He was born about 550 probably at Damascus. He was given the epithet "ὁ ἐγκρατής" ("The Abstemious"). He lived successively with the monks at the monastery of St. Theodosius (now Deir Dosi) southeast of Jerusalem, among the hermits in the Jordan Valley, and in the New Lavra of St. Sabbas the Sanctified near Teqoa, east of Bethlehem.
About the year 578 he went to Egypt with Sophronius (afterwards Patriarch of Jerusalem) and came as far as the Great Oasis of the Libyan Desert. After 583 he came to Mount Sinai and spent about ten years in the Lavra of Aeliatae; he then visited the monasteries, near Jerusalem and the Dead Sea. In 604 he went to Antioch but returned to Egypt in 607. Later he came to Cyprus and in 614-615 to Rome where he died in 619.

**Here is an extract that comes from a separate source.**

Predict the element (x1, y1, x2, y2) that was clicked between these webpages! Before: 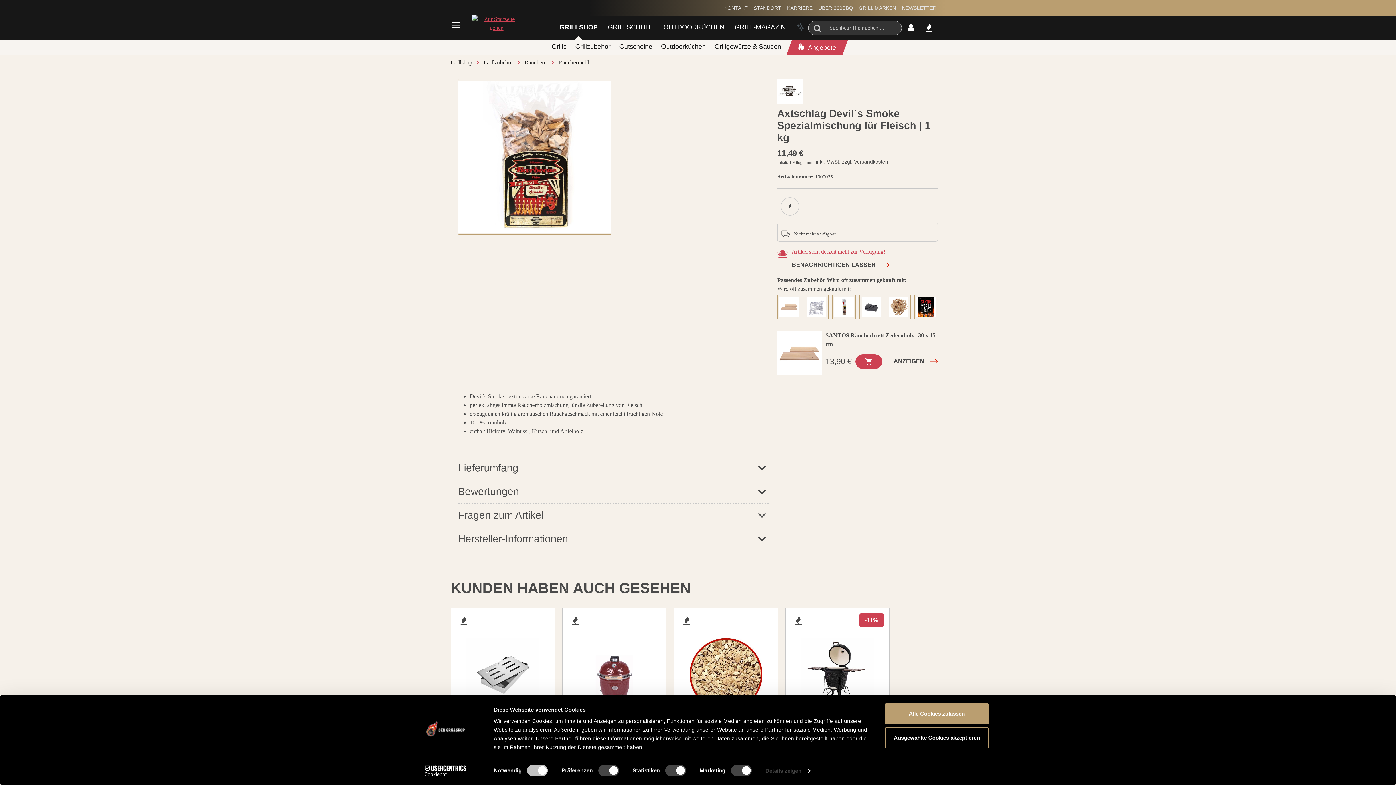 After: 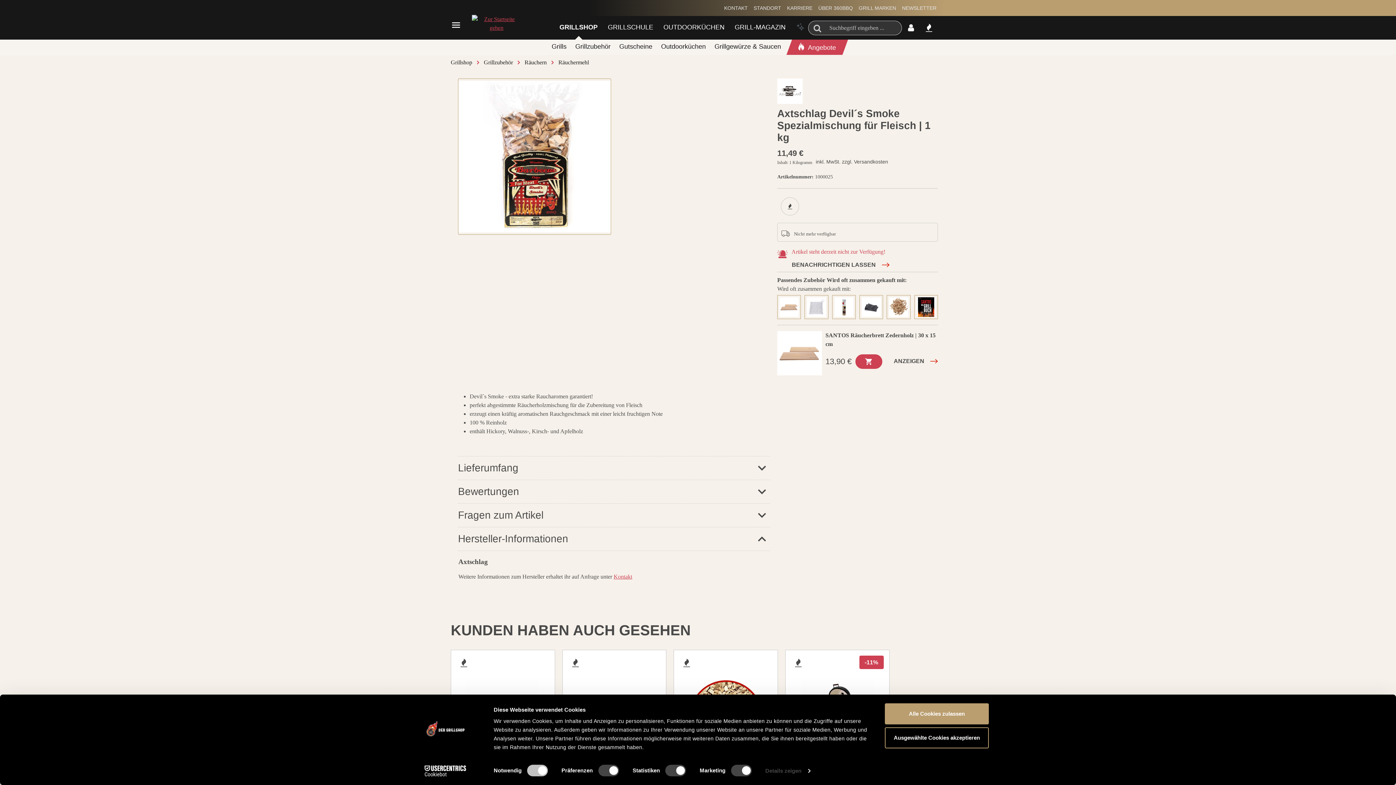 Action: bbox: (458, 527, 770, 551) label: Hersteller-Informationen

On his deathbed he requested Sophronius to bury him, if possible, on Mt. Sinai or else at Greek Church of St. Theodosius near Jerusalem. Mt. Sinai being then invaded by the Saracens, Sophronius buried him in St. Theodosius.
John Moschus' feast day in the Eastern Orthodox Church is shared with that of Sophronius (11 March [O.S. 24 March]).